Judging from the titles of the presentations, today’s symposium promises to introduce some intriguing, as much as controversial, issues that shed light and challenge traditional assumptions of science and medicine, look at the commercialization and strumentalization of scientific discoveries and denounce phenomena seldom acknowledged by Western society (because they reveal a reality we often find uncomfortable).
Alan Bleakley’s “Writing out Prescriptions: Deconstructing the Chemical Regulation of Mood” set the tone for the day.
One of the topics that keep coming back over and over again is the
messiness (using the word used during Thursday’s OCAD panel by Jennifer Willet from Bioteknica ) involved in the relationship between the scientific field and the arts.
In particular, Dr. Bleakley from the Peninsula Medical School focuses on the communication gap (in terms of function as well as the metaphoric use of language) existing between science, technology and the arts. For him, a possible collaboration between artists and physicians that examines the language used in both fields would address a crucial question: is science authoritarian? is the language used by science ambiguous? through his/her work, the artist has an opportunity to unveil and examine the ambiguity of such language.
our bodies are inhabiting a pharmaceutical landscape where the use of drugs such as Prozac has been gradually naturalized.
In this context, the ambiguity of scientific language is made visible when one examines the way medications against “agitated depression” are advertised and prescribed and the circumstances that “require” the prescription of such drugs.

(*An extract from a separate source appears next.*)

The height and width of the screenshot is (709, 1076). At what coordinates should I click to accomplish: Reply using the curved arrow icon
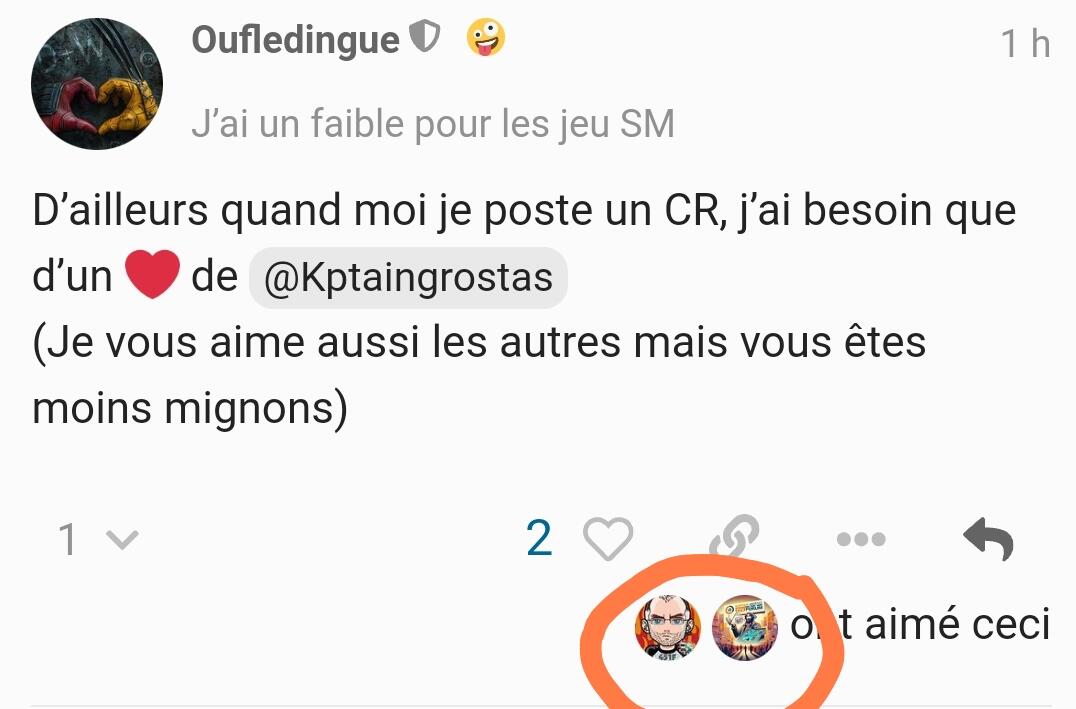tap(988, 539)
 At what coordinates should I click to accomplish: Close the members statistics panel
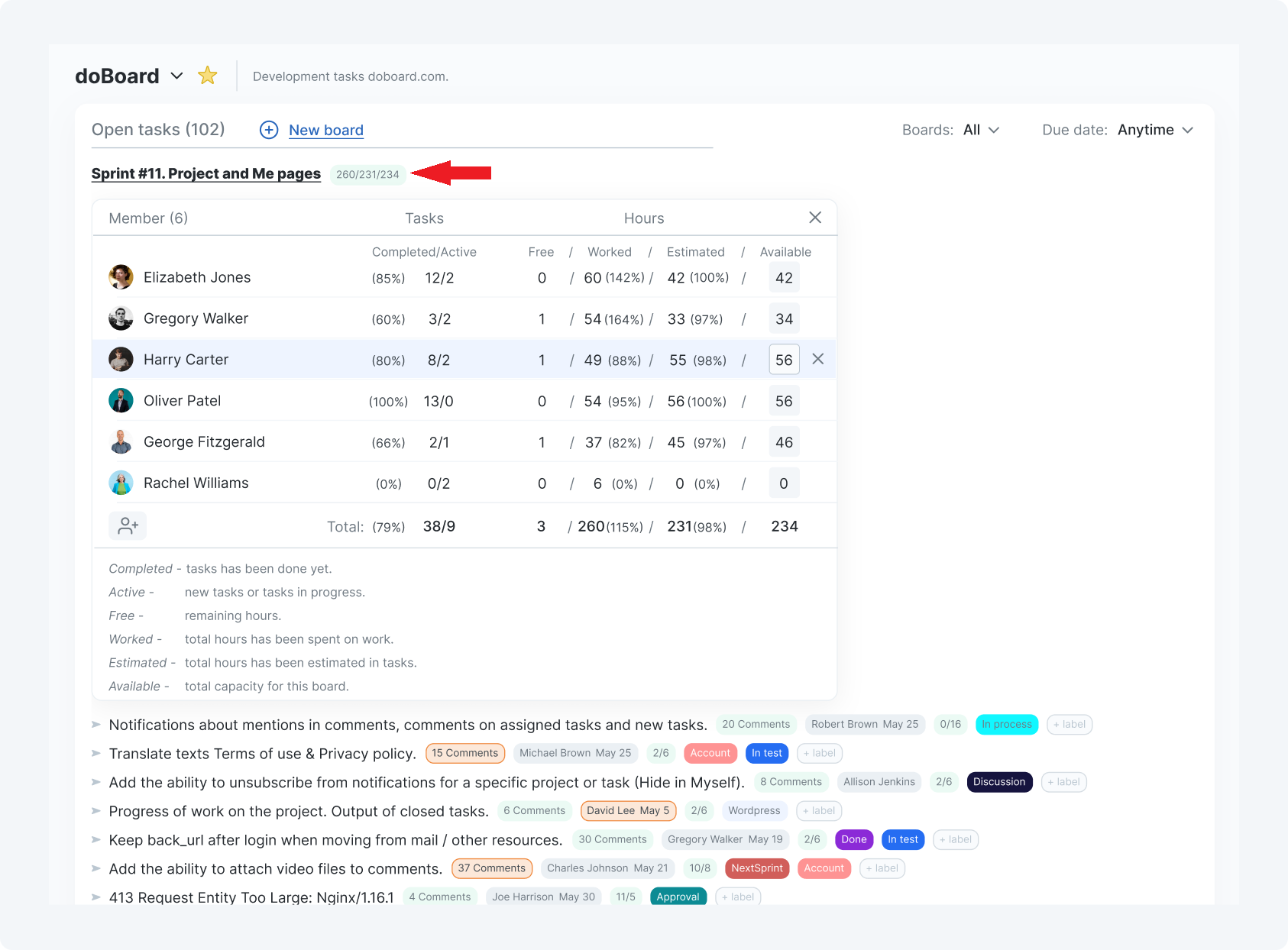click(815, 218)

see the map of the complicity triangle here
one can look at the statistics to realize how specific drugs have been advertised to target particular populations or sections of society. Drugs appear to have become the easy solution to conditions that could be rather solved with a change in living standards and habit. for instance, specific drugs are massively prescribed to “cure” Attention Deficit Disorder in kids, now considered a condition, rather than an educational and behavioral problem.
another way to show the biases of writing prescriptions is to do close readings of pharmaceutical formularies (British National Formulary or BNF), the drug bibles for physicians in England. the names given to drugs, the language used to describe the suggested posology or the tone of the formularies themselves are all symptomatic of a practice that is anything but objective.
finally, Bleakley looks at the way novelists such Hyperrealist Bret Easton Ellis, David Foster Wallace and Rick Moody, were able to render scientific ambiguity and the naturalized pharmaceutical landscape, through the portrayal of a lansdcape where people are not known by their names, but after the drugs they used.